#### Dataset rows:
━━━━━━━━━━━━━━━━

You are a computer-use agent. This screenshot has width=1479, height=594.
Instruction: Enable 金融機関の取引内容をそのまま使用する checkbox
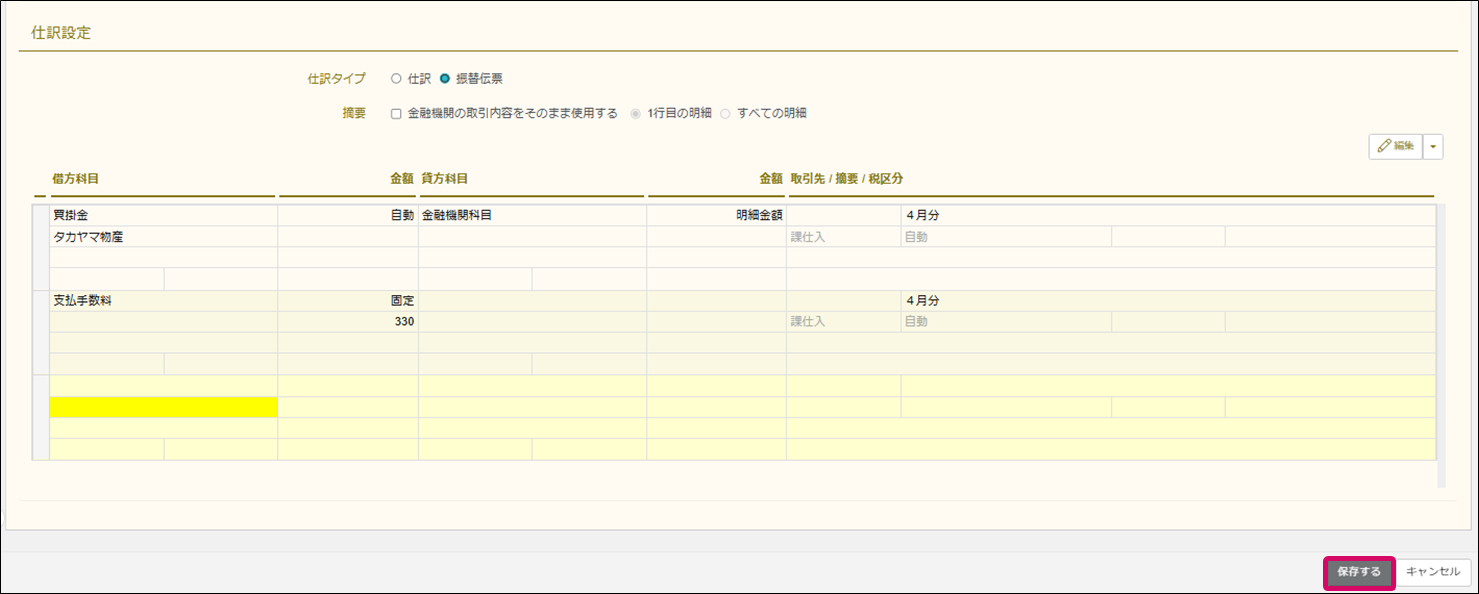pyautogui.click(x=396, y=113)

━━━━━━━━━━━━━━━━

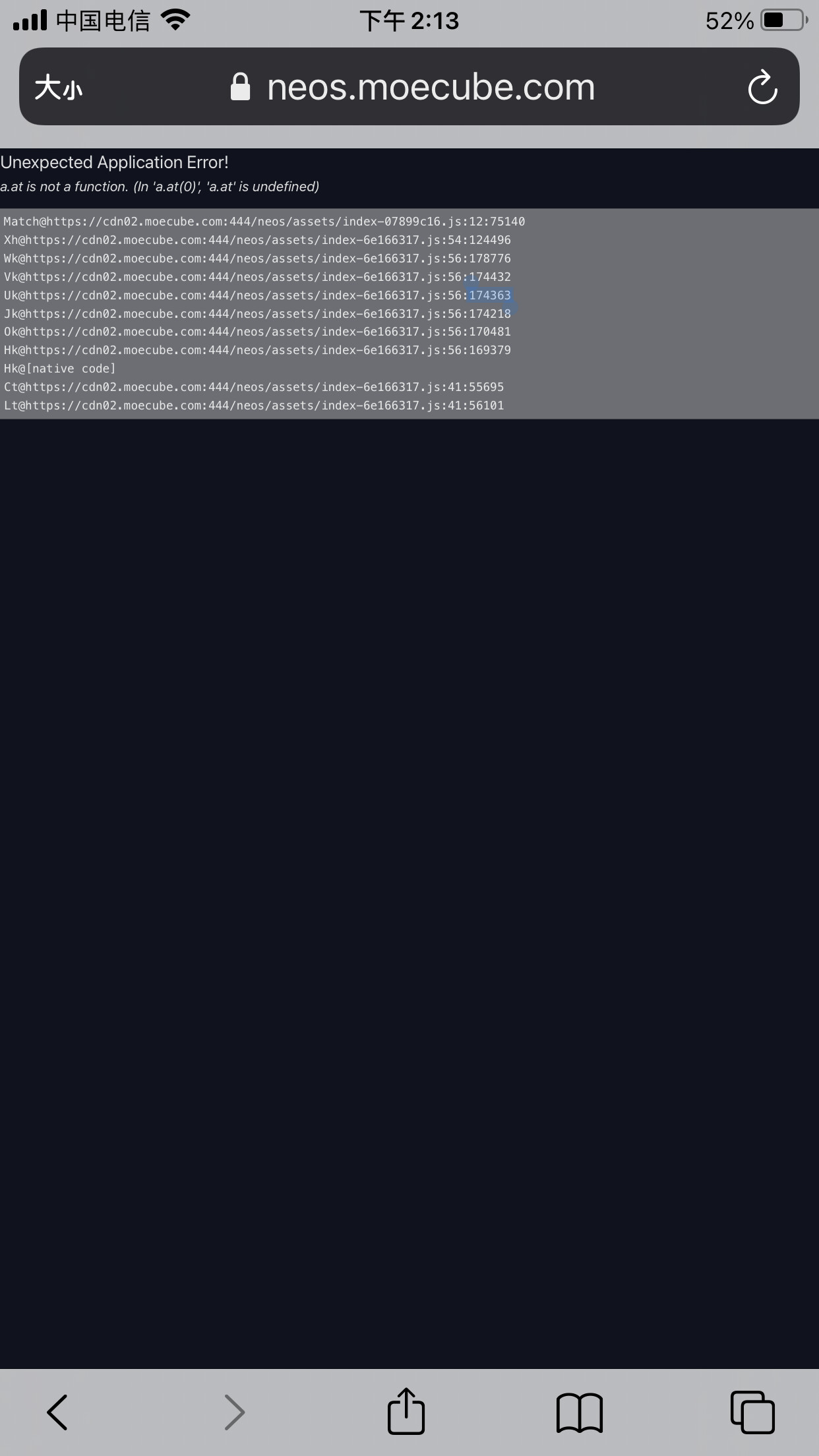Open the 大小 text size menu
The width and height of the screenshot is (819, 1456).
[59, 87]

━━━━━━━━━━━━━━━━

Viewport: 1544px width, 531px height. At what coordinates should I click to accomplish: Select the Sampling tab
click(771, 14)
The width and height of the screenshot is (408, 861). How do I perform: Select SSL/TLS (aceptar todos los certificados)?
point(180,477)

━━━━━━━━━━━━━━━━

Output the lines starting at the one containing "You are a computer-use" and ending at the one containing "pyautogui.click(x=396, y=113)", reproducing them without change and omitting the pictures.

You are a computer-use agent. This screenshot has width=1479, height=594.
Instruction: Enable 金融機関の取引内容をそのまま使用する checkbox
pyautogui.click(x=396, y=113)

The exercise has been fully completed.